— Work order —
Give back only the lines in the records below from the one with "Open the Falafel Rice Bowls link" to the one with "Given: Click the page", both inclusive, word for word.

Top of Material provided

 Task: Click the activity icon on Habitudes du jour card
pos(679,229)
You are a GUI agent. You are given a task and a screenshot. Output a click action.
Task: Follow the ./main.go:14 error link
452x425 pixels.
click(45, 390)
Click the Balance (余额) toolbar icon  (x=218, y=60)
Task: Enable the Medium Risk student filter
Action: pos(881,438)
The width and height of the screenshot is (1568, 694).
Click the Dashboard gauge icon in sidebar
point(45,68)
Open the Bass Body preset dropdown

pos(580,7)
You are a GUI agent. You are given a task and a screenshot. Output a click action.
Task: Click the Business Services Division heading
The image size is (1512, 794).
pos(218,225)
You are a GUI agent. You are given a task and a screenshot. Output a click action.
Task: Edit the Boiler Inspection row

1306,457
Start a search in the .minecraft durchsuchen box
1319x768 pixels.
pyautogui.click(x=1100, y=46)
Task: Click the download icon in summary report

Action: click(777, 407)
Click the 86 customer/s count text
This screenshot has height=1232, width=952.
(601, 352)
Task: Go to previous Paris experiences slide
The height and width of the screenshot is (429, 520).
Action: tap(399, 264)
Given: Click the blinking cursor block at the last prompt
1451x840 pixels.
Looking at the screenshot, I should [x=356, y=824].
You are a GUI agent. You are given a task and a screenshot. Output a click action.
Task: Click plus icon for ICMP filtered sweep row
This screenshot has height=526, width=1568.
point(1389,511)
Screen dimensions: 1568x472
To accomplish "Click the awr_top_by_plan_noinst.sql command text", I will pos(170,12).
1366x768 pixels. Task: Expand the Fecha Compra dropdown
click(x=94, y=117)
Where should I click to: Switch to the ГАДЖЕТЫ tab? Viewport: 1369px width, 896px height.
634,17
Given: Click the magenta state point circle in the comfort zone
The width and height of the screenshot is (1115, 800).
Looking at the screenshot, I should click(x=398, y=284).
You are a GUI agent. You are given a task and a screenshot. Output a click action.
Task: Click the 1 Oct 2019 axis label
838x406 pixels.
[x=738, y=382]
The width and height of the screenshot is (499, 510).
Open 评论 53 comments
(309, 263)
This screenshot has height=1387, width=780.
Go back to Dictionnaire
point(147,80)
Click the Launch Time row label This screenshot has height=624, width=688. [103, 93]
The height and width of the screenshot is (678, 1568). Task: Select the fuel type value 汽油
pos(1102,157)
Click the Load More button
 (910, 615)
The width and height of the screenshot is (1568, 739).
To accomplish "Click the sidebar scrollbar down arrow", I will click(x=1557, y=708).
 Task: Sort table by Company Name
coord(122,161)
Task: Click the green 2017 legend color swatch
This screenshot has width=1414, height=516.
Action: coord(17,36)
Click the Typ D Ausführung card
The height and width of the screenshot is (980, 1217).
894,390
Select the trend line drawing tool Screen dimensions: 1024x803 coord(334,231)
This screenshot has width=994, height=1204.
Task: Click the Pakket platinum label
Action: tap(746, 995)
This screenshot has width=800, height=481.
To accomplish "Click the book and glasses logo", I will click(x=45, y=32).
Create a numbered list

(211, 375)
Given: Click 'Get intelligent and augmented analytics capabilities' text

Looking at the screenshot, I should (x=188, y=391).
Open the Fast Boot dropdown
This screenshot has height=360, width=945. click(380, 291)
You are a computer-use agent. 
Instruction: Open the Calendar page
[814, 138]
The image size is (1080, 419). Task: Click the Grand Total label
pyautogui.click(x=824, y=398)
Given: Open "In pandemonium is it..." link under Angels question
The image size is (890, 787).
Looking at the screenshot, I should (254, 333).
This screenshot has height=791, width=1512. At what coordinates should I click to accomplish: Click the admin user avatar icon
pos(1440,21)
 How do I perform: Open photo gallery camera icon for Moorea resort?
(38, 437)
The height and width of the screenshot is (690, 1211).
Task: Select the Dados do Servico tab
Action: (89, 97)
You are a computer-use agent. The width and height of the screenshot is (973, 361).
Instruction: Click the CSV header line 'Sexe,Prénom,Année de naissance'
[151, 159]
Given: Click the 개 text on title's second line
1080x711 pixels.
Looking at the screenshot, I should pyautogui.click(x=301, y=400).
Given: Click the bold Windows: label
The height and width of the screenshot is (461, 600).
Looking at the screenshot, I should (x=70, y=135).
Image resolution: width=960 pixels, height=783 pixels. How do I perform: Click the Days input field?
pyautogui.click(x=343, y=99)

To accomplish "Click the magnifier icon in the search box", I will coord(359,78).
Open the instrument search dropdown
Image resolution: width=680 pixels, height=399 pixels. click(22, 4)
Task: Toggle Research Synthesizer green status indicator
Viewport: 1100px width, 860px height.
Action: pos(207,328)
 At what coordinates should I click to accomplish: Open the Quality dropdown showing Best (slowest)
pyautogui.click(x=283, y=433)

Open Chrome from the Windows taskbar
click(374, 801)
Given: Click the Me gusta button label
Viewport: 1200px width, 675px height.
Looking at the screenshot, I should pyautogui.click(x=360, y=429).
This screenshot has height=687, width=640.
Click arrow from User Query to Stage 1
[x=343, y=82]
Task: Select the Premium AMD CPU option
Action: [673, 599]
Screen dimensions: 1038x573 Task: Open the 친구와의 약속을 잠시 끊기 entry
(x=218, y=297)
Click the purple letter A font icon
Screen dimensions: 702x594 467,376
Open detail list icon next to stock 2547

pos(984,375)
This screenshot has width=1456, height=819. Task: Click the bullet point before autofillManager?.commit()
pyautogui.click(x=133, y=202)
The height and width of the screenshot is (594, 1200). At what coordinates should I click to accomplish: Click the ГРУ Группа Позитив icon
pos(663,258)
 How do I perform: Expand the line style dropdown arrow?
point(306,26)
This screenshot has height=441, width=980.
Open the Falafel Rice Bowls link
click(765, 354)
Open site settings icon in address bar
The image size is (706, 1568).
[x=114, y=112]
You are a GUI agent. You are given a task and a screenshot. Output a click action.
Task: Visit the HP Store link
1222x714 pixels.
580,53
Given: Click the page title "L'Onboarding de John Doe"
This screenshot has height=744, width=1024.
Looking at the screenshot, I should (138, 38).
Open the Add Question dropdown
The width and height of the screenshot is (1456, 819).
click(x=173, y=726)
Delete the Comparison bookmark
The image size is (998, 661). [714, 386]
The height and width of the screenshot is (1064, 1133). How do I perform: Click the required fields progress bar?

Bottom of Material provided

— Written response —
Open the Falafel Rice Bowls link
click(765, 354)
Open site settings icon in address bar
The image size is (706, 1568).
[x=114, y=112]
You are a GUI agent. You are given a task and a screenshot. Output a click action.
Task: Visit the HP Store link
1222x714 pixels.
580,53
Given: Click the page title "L'Onboarding de John Doe"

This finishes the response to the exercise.